* BEGIN DATASET RECORDS *
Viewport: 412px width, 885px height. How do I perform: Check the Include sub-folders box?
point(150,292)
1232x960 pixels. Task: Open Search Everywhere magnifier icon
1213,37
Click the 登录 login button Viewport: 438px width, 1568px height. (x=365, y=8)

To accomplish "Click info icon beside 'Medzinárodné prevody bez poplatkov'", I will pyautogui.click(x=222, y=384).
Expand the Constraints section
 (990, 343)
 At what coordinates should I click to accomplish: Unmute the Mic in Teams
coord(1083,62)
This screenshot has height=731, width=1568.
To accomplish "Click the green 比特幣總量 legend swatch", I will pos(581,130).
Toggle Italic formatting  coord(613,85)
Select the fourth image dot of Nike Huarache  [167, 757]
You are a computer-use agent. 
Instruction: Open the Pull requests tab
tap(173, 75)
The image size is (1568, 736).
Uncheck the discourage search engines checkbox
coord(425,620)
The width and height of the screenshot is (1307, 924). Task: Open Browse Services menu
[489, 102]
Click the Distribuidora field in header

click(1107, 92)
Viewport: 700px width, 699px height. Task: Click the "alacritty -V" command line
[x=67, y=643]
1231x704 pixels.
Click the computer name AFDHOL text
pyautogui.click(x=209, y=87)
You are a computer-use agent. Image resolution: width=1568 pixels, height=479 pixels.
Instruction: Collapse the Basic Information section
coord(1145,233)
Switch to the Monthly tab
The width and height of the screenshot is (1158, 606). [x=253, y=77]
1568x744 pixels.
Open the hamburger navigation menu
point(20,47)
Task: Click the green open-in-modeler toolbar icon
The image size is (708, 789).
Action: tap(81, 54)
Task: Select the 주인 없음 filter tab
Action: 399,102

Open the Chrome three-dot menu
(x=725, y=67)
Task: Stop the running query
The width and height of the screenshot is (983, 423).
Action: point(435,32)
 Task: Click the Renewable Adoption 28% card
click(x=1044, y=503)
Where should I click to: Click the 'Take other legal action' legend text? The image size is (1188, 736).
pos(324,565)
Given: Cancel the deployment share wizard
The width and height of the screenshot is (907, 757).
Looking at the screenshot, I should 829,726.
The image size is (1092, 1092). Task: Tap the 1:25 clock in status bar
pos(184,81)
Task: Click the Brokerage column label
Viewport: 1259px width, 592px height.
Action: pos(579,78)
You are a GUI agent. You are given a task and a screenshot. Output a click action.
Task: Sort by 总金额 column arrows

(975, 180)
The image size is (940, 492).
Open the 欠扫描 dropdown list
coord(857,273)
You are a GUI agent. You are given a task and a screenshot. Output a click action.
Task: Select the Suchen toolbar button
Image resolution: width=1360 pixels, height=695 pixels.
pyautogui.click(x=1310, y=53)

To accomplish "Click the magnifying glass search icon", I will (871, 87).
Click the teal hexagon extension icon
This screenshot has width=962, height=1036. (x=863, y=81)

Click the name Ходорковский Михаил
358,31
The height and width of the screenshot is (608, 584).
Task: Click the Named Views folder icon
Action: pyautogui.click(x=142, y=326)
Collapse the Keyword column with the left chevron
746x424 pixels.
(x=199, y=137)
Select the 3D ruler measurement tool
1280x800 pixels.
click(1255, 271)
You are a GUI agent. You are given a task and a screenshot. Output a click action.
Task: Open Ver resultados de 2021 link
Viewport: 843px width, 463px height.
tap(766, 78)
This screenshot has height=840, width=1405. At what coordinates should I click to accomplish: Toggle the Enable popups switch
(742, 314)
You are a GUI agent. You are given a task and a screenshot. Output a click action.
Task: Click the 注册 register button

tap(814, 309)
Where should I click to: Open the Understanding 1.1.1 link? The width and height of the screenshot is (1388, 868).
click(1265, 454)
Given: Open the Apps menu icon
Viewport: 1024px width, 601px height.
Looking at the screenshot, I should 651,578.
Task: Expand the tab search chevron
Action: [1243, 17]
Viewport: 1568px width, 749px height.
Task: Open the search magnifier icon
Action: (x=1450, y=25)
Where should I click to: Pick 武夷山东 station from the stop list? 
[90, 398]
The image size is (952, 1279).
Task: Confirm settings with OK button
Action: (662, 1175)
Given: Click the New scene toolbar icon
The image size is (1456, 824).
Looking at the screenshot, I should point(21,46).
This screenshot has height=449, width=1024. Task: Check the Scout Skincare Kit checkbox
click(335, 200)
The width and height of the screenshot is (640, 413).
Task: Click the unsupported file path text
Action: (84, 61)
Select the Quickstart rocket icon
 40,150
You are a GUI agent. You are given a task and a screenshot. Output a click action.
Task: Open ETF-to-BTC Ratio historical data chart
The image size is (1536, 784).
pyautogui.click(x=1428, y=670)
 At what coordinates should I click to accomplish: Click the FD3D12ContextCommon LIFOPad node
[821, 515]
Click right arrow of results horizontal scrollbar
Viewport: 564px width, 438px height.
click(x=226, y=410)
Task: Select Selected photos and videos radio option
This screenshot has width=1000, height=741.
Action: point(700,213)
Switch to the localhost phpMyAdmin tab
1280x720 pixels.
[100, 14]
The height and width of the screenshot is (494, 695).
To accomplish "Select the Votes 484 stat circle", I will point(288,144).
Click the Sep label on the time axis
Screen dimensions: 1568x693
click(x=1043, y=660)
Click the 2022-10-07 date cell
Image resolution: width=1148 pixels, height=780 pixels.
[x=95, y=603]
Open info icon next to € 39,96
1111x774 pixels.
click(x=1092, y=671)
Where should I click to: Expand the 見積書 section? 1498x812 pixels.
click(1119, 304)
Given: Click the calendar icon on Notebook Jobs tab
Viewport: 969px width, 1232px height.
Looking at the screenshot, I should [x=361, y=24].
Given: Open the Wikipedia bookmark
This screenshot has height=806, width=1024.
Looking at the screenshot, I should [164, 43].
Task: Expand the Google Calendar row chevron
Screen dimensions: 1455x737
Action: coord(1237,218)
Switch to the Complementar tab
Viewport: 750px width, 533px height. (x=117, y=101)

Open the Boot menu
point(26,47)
* END DATASET RECORDS *
- **EXERCISE BRIEF**
Reproduce the rows above verbatim, everything from the line containing "At what coordinates should I click to accomplish: Click" down to the line containing "click(x=226, y=410)", with both of those lines included.

- **IN RESPONSE**
 At what coordinates should I click to accomplish: Click the FD3D12ContextCommon LIFOPad node
[821, 515]
Click right arrow of results horizontal scrollbar
Viewport: 564px width, 438px height.
click(x=226, y=410)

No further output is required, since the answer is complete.